WikiLeak’d

Hello All,

Pseudo-exciting news! Last week I was asked to come on the WNYU radio show Earshot to talk politics, and more specifically WikiLeaks’ recent release of previously private and classified diplomatic cables from around the world. You can listen to the audio from the interview here. This is the first really interesting international relations event to happen in about year, which was a nice reprieve from all of the blah-blah-blah recession. Not only that, but these releases and the furor that has followed highlight a critical phenomena of the second modernity, and helps support several sociopolitical hypotheses that have been put forward during the past decade.

Ever since the bloom of deconstructivist post-modern social and political critique during the last half of the 20th century combined with the new social horizons of the internet, states have been pooping their pants about their loss of sovereignty and legitimacy as international actors. Power has been sucked away by global finance (largely controlled by private hands and sheer randomness), international institutions like the UN and their lackey NGOs (even if they are rather pathetic), and global corporations (biopoliticking since the first McDonalds spread open its golden arches to birth hamburgers to peripheral states). Sorry, bros, looks like WikiLeaks just upped the ante by proving that transnational social networks can play with the big boys, too.

Anyways, here are some highlights from the released cables, for the curious:

1. The US State Department ordered US diplomats to get information on UN General Secretary Ban Ki-moon, including biometric information, passwords and personal encryption keys.
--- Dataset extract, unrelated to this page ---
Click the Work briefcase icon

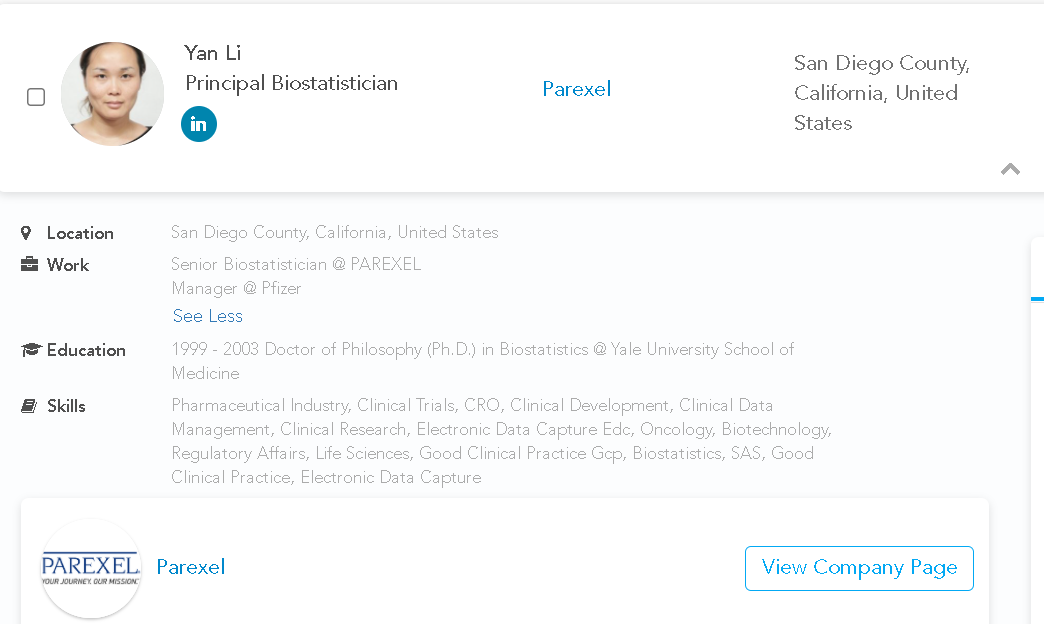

2. President Karzai of Afghanistan was described as an extremely weak man, and having a paranoid worldview. He is apparently easily persuaded by any person who could convince him that someone was plotting to kill him.

3. China’s increasing tensions with and lack of influence over North Korea were revealed.

4. China’s Politburo was responsible for instigating the hacking of Google back in January.

5. Iran potential has missiles with a 2k mile range which it bought from NK.

6. Turkey has been pressuring the US for Predator Drones to use against Kurds.

7. The US used bargaining to get countries to accept Guantanamo prisoners by offering either economic incentives or a visit with Barack Obama.

8. French President Nicolas Sarkozy was described by US diplomats as thin skinned, authoritarian and an emperor with no clothes.

9. Netanyahu is elegant and charming, but never keeps his promises.

10. Turkish Prime Minister Tayyip Erdogan was described as having “little understanding of politics beyond Ankara, and surrounds himself wth an iron ring of sycophantic yet contemptuous advisors.

11. Russian President Dmitry Medvedev was described as pale and indecisive, playing Robin to Putin’s batman.